Online monitoring and defect detection systems
Automated sensing now polices quality in real time. In spinning, yarn clearers and optical sensors monitor thickness, neps, and filament behavior. For filament yarns, modern optical “OLO” sensors can detect broken filaments, denier variation, and twist anomalies at high speeds; a 2 MHz optical monitor can stop a winding machine on the first large defect, eliminating long imperfections. In trials, detection rates surpassed 98% for controlled defects (pmc.ncbi.nlm.nih.gov).
In weaving, machine‑vision inspection (line‑scan cameras with engineered lighting) flags holes, slubs, stains, or pattern errors. Deep‑learning systems such as YOLOv8 reported mean average precision (mAP) ≈ 84.8%, precision ≈ 0.818, and recall ≈ 0.839 across seven defect classes in recent literature (mdpi.com), with other studies quoting 95–98% accuracy in automatic identification (mdpi.com). Manual inspection is error‑prone and slow: one review found that 15–20% of woven cotton fabric is typically scrapped during human quality checks (mdpi.com).

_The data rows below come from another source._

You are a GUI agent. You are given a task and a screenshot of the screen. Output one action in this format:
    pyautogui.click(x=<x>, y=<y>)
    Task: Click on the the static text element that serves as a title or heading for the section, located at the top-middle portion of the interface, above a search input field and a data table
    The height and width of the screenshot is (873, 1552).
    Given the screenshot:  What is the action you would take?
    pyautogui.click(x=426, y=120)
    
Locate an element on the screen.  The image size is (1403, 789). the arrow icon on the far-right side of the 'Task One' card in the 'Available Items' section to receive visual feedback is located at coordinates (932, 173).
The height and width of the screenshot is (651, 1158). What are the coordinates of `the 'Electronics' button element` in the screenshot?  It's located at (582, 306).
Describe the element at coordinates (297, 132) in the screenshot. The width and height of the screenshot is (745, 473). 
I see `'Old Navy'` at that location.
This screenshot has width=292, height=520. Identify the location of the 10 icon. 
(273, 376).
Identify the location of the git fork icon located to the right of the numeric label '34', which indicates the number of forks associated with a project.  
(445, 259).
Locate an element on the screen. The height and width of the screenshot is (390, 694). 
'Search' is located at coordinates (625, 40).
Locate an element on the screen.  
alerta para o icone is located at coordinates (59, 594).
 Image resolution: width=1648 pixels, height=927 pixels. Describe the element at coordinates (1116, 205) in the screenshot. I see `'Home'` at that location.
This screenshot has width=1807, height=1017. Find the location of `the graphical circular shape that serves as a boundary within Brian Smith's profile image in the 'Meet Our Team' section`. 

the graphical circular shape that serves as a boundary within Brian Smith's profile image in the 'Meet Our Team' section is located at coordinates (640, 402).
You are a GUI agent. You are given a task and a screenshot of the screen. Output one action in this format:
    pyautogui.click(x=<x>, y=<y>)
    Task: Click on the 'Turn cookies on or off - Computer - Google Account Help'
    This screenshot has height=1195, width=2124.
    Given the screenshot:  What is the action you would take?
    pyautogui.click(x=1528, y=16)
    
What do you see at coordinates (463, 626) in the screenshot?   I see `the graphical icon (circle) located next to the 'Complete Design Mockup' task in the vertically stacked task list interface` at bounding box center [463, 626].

Mills that add online camera inspection often cut rework and waste. JCT纺织 reports suggested that replacing even part of their manual men’s‑picking crop inspection with automated vision could eliminate most of that 15–20% rejection rate (mdpi.com). In practice, combining yarn and fabric monitoring yields the best results: warped yarn is checked on creels before weaving, and finished cloth is inspected immediately off‑loom, preventing defect propagation.
Data‑driven operations and standards
Across reviews and plant trials, the through‑line is clear: fiber properties (length, strength, cleanliness) and machine settings (twist, speed, tension) quantitatively determine yarn evenness, strength, and defect counts (slideshare.net; researchgate.net; yarnmanufacturing.blogspot.com; yarnmanufacturing.blogspot.com). Online sensors and vision systems routinely catch >95% of yarn/fabric anomalies (pmc.ncbi.nlm.nih.gov; mdpi.com; mdpi.com). Together, these data‑driven practices enable mills—including Indonesian exporters that abide by SNI/ISO norms (productcomplianceinstitute.com; turcomat.org)—to minimize waste, maximize throughput, and sustain consistent yarn and fabric performance.